Kissel makes no attempt to “editorialize.” He doesn’t need to. The fascination of the footage is that, although it presents a sunny, upbeat view of post-war East Germany, the real story can’t help breaking through the enforced joyousness. (It’s as if you were watching two different movies: the one that was made and the one that wasn’t.) The results are beyond satire. You can laugh at a scene like the one where a citizen is encouraged to take his vacation on a steamer cruise up the Volga, or the sequence where an honored party functionary praises Stalin as the prince of peace, but the laughter catches in your craw.

Documentaries are often mistakenly assumed to give us the “truth” but it takes a film like “Strictly Propaganda” to really undercut that bogus idea. It’s difficult to imagine anyone in East Germany falling for much of what we see in this film, and yet, in their own crudely effective way, the DEFA filmmakers knew what they were doing. The repeated shots of blonde children romping and saluting are iconic in a way that is not so very different from the Aryan super-race imagery in Leni Riefenstahl’s “Triumph of the Will.” Only the uniforms, and the salute, are different.

Advertisement

As the years tick by in “Strictly Propaganda,” slight rents in the social fabric emerge. The ‘60s introduced a more “questioning” student into the classroom, and so we’re treated to an instructional documentary for teachers who attempt to defend the party line without alienating the class. There’s also an instructional film for Berlin Wall border guards, including a re-enactment where a West German spy attempting to enter the country is tripped up by failing to recite the opening words of the Communist Manifesto.

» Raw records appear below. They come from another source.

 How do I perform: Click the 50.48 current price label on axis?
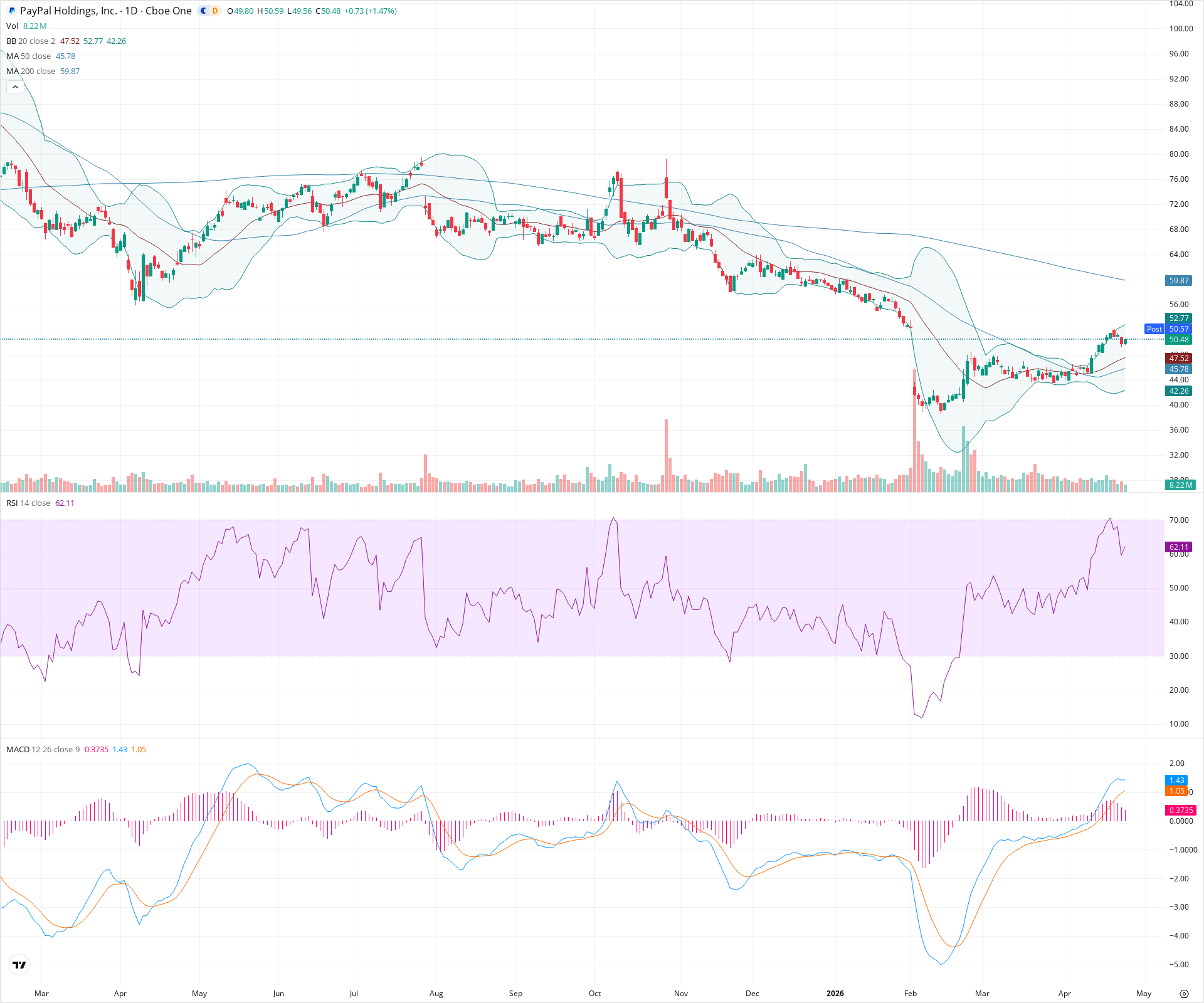1180,339
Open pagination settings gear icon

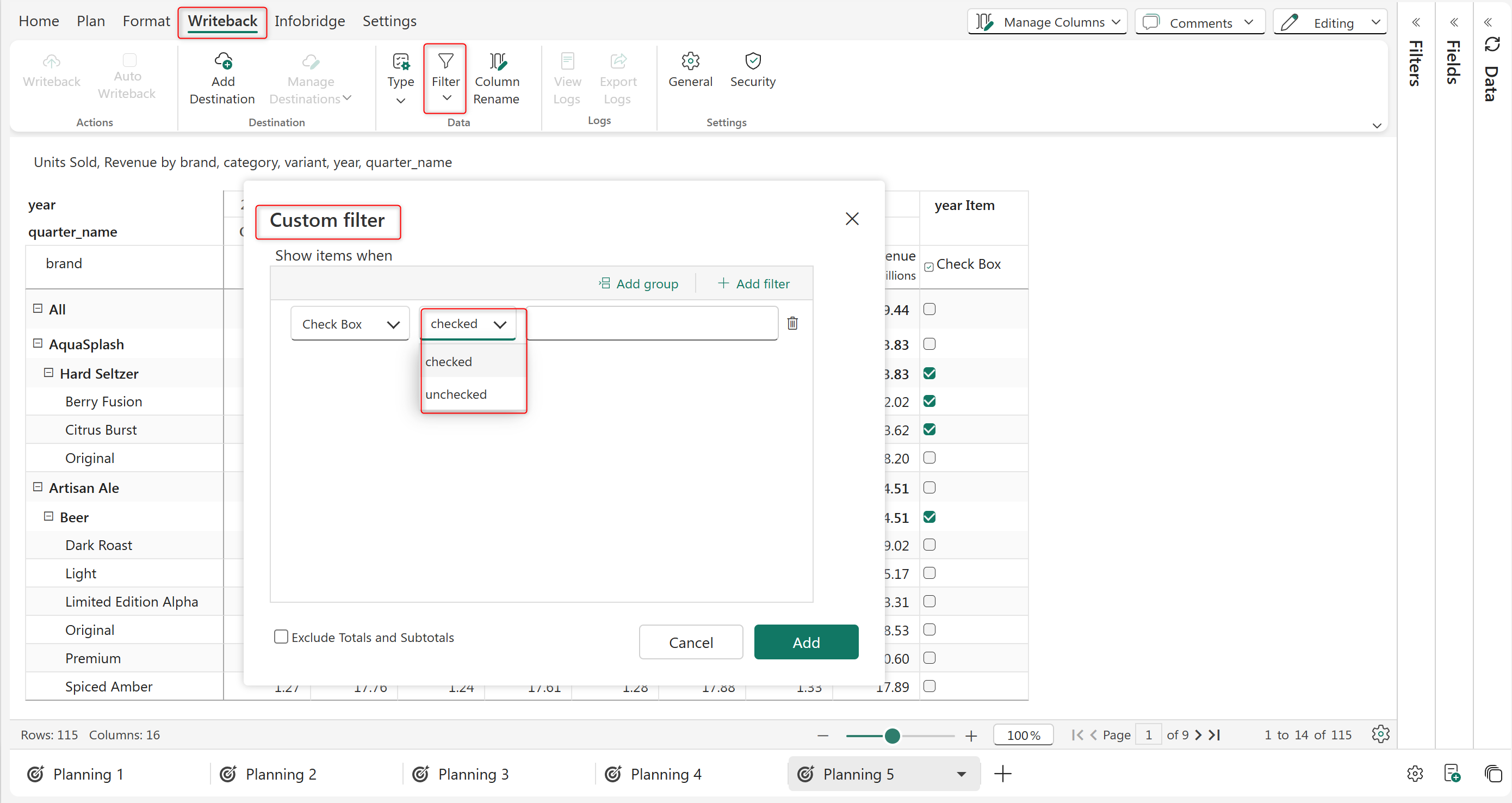[x=1380, y=734]

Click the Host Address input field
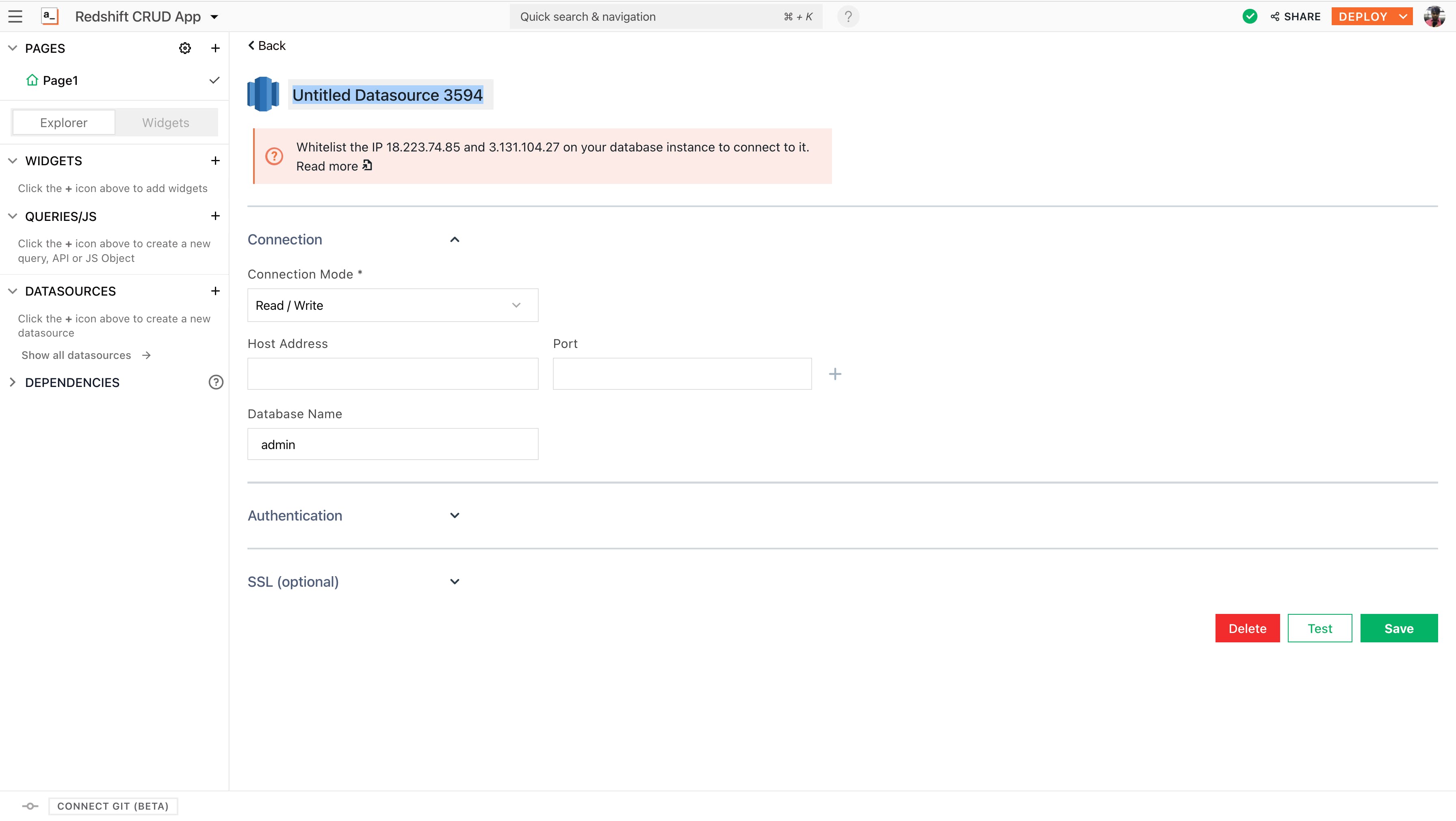393,374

It’s an epic stretch from 1946 and the Soviet Occupation Zone to 1989 and the ascendancy of Gorbachev. What’s eerie about “Strictly Propaganda” is that it never acknowledges the stretch. There’s a weightlessness to the footage because it has so little connection to what was going on not only in East Germany, but in the rest of the world. The national portrait that emerges is “The Land That Time Forgot.” Or more accurately, “The Land That Tried to Forget.”

‘Strictly Propaganda’

A First Run Features release. Director Wolfgang Kissel. Executive producer C. Cay Wesnigk. Screenplay by Kissel. Editor Peter Vatter. Running time: 94 minutes.

MPAA rating: Unrated. Times guidelines: shots of post-war destruction and pro-communist propaganda.